# [Work instructions]
A. Name each benefit listed in the MAE documentation, using the bold heading given for it.
B. Based on the MAE documentation, decide whether each statement is true: (i) MAEs encode both the visible and the masked patches of an image; (ii) the spec format for FTMS Client is JSON; (iii) dataset paths must be supplied for FTMS Client. Answer yes or no for each and quote the words that settle it.
C. Pick up the MAE documentation after its last sentence and continue writing it.

# [Text provided]
## begin

Masked Autoencoders (MAE)#

Introduction#

Masked Autoencoders (MAE) are a self-supervised learning technique designed to learn powerful visual representations without the need for labeled data. Inspired by masked language modeling approaches in NLP (such as BERT), MAEs operate by randomly masking portions of an input image and training a model to reconstruct the missing areas. This encourages the model to understand the global structure and semantics of the image in order to accurately fill in the blanks.

The key idea behind MAE is to make the learning task sufficiently challenging and meaningful so that the model must capture high-level information about the input data. Unlike traditional autoencoders, MAEs only encode the visible patches and reconstruct the full image, making them both memory-efficient and effective at learning general-purpose features.

Benefits#

  • Label-efficient learning: MAEs do not require manually annotated data, making them ideal for large-scale, unlabeled datasets.

  • Strong representations: Features learned via MAE pretraining can be fine-tuned or transferred to various downstream tasks such as classification, segmentation, and detection.

  • Scalability: The MAE architecture is highly scalable and can leverage modern transformer-based backbones.

Note

The MAE training and finetuning pipelines are compatible with model checkpoints released in the ConvNeXt-V2 repository, allowing users to leverage pretrained models for transfer learning.

Each task is explained in detail in the following sections.

Note

  • Throughout this documentation, you will see references to $EXPERIMENT_ID and $DATASET_ID in the FTMS Client sections.

    • For instructions on creating a dataset using the remote client, see the Creating a dataset section in the Remote Client documentation.

    • For instructions on creating an experiment using the remote client, see the Creating an experiment section in the Remote Client documentation.

  • The spec format is YAML for TAO Launcher and JSON for FTMS Client.

  • File-related parameters, such as dataset paths or pretrained model paths, are required only for TAO Launcher and not for FTMS Client.

Data Input for MAE#

MAE expects input data to be RGB images stored in a single directory. Supported image formats include: .jpg, .jpeg, .png, .ppm, .bmp, .pgm, .tif, .tiff, and .webp.

## end

# [Data provided]
## begin

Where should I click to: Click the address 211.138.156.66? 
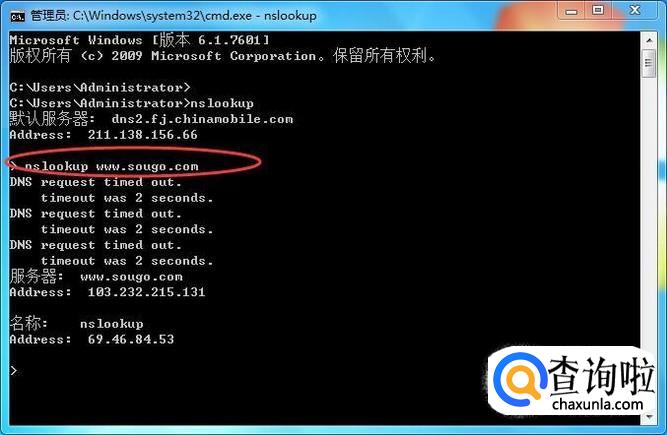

## end

# [Exercise results]
A. Label-efficient learning, Strong representations, Scalability

B.
(i) No: "MAEs only encode the visible patches and reconstruct the full image"
(ii) Yes: "The spec format is YAML for TAO Launcher and JSON for FTMS Client."
(iii) No: "File-related parameters, such as dataset paths or pretrained model paths, are required only for TAO Launcher and not for FTMS Client."

C.
Creating an Experiment Spec File#

The training experiment spec file for MAE includes the following elements:

  • model

  • train

  • evaluate

  • inference

  • export

  • gen_trt_engine

  • dataset

Use the following command to create an experiment spec file for MAE:

SPECS=$(tao-client mae get-spec --action train --job_type experiment --id $EXPERIMENT_ID)

See also

For information on how to create an experiment using the remote client, refer to the Creating an experiment section in the Remote Client documentation.

Parameter

Data Type

Description

Default Value

Valid Min

Valid Max

Valid Options

Automl Enabled

model

collection

Configurable parameters to construct the model for an MAE experiment.

False

dataset

collection

Configurable parameters to construct the dataset for an MAE experiment.

False

train

collection

Configurable parameters to construct the trainer for an MAE experiment.

False

evaluate

collection

Configurable parameters to construct the evaluator for an MAE experiment.

False

inference

collection

Configurable parameters to construct the inferencer for an MAE experiment.

False

export

collection

Configurable parameters to construct the exporter for an MAE experiment.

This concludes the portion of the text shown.